Em pregão de forte otimismo internacional, dólar cai 1,04%

SÃO PAULO - O dólar comercial voltou a dar um mergulho nesta jornada, ampliando ainda mais a desvalorização ante o real e retomando nível de R$ 1,70. O forte otimismo em todas as praças financeiras, inclusive Brasil, resultou em aumento da expectativas de fluxo e portanto de desvalorização da divisa, que caiu também perante outras moedas internacionais como euro e libras.

No final da jornada, a moeda caiu 1,04%, cotada a R$ 1,699 na compra e R$ 1,701 na venda. Na mínima do dia, entretanto, a moeda foi cotada a R$ 1,699 e os agentes acreditam que amanhã esse piso de R$ 1,70 pode ser rompido. Desde 3 de setembro do ano passado o dólar não fecha abaixo desse valor. O volume financeiro atingiu cerca de US$ 1,5 bilhão.

Na " roda " de dólar pronto, a moeda encerrou a R$ 1,70, queda de 1,09%, com movimento de US$ 85,5 milhões. Luiz Fernando Moreira, operador da Dascam corretora de câmbio, acredita que a queda de hoje foi justificada pelo aumento do otimismo internacional.

No fim de semana os representantes econômicos dos países do G-20 concordaram em manter pelo tempo necessário os estímulos econômicos até que a recuperação das economias se consolide. Essa sinalização foi suficiente para altas significativas na Europa também em Wall Street, o que levou a bolsa paulista a valorização de mais de 2% nesta tarde.
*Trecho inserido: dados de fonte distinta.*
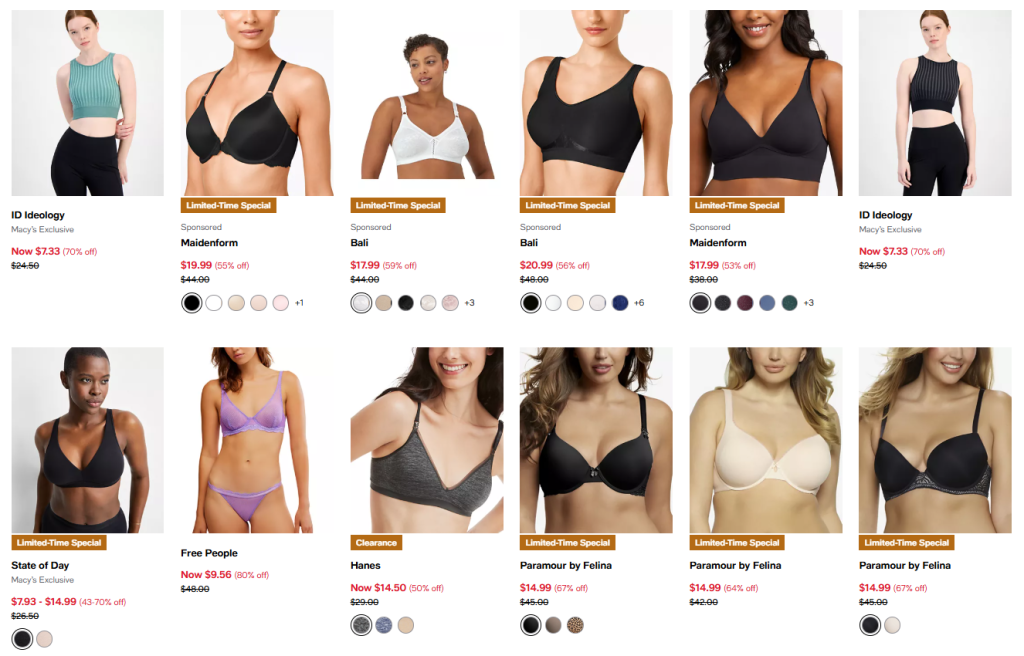Screen dimensions: 1024x656
Task: Pick leopard print swatch on Paramour $14.99 bra
Action: 575,625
Segundo Moreira, o mercado acredita que intervalos entre R$ 1,65 e R$ 1,70 podem despertar no governo a necessidade de medidas adicionais ou mais taxação sobre capital externo no mercado financeiro. Após o IOF de 2% e os leilões de compra continuados do BC não se mostraram eficientes para limitar o tombo da divisa. Hoje, a autoridade monetária atuou na reta final dos negócios e comprou moeda americana a R$ 1,7012.

Além do fator G-20, o entusiasmo dos investidores internacionais também avançou por conta da elevação por parte da agência Moody ? s da perspectiva para a nota de risco da China de " estável " para " positiva " . Sendo o motor atual da economia global em crise, os agentes olham com mais confiança para países emergentes, especialmente para o Brasil, que tem remuneração atraente de investimentos e expansão econômica de relevo projetada para 2010.